### [WORK REQUEST]
Please print exactly the lines from the line containing "Given: Open the NASDAQ 100 name link" through the end of the data, no more, and keep pictures out of the copy.

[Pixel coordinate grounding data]
---+---
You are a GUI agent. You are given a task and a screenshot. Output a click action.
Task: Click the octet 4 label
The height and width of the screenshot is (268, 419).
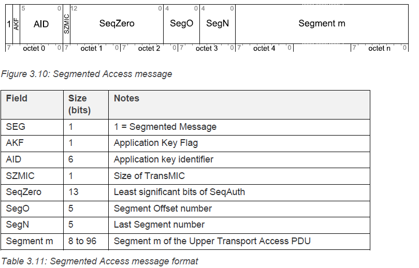(264, 48)
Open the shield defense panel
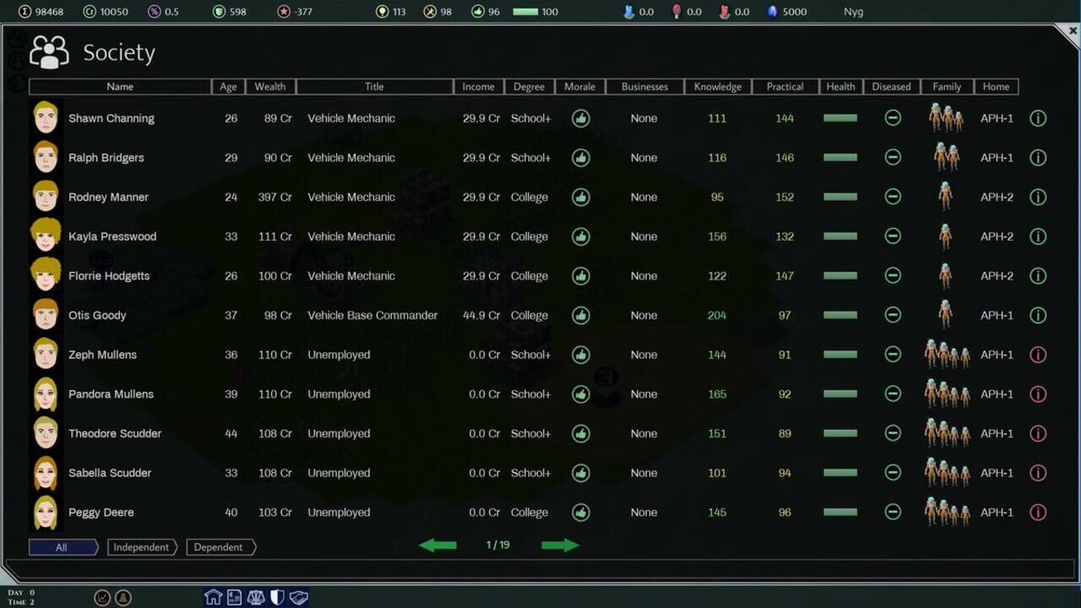 [276, 597]

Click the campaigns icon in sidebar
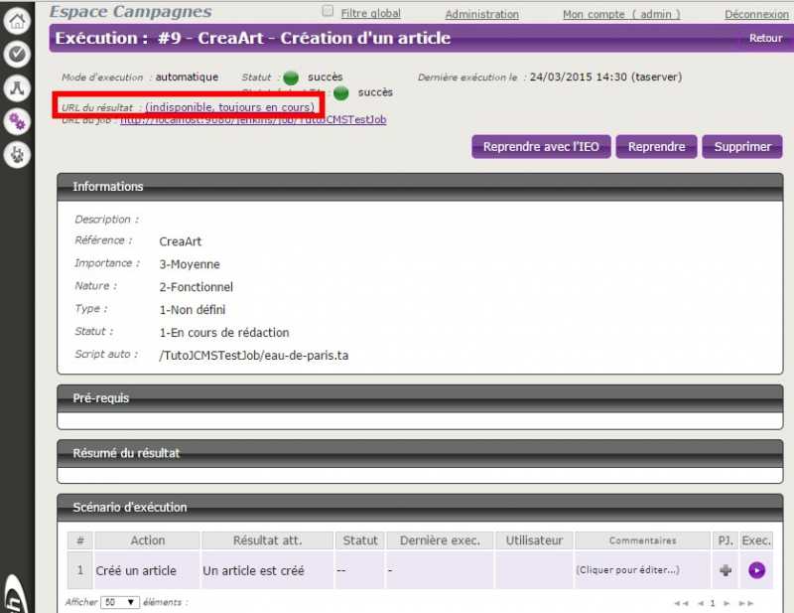pos(16,87)
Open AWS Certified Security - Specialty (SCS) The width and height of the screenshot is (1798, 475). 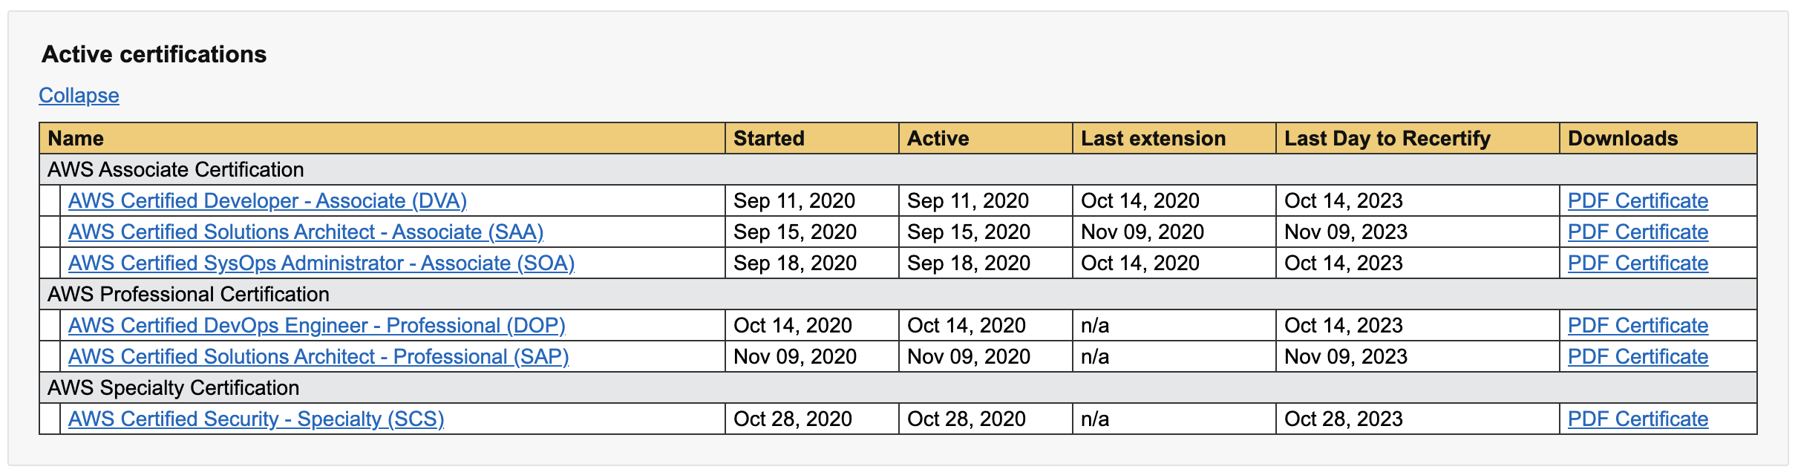click(255, 419)
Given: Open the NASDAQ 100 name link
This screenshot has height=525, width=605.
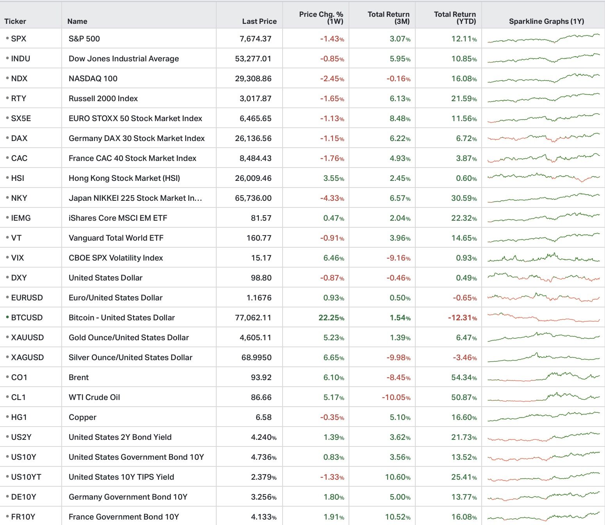Looking at the screenshot, I should (x=93, y=78).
---+---
### [TASK RESULT]
Given: Open the NASDAQ 100 name link
This screenshot has height=525, width=605.
Looking at the screenshot, I should (x=93, y=78).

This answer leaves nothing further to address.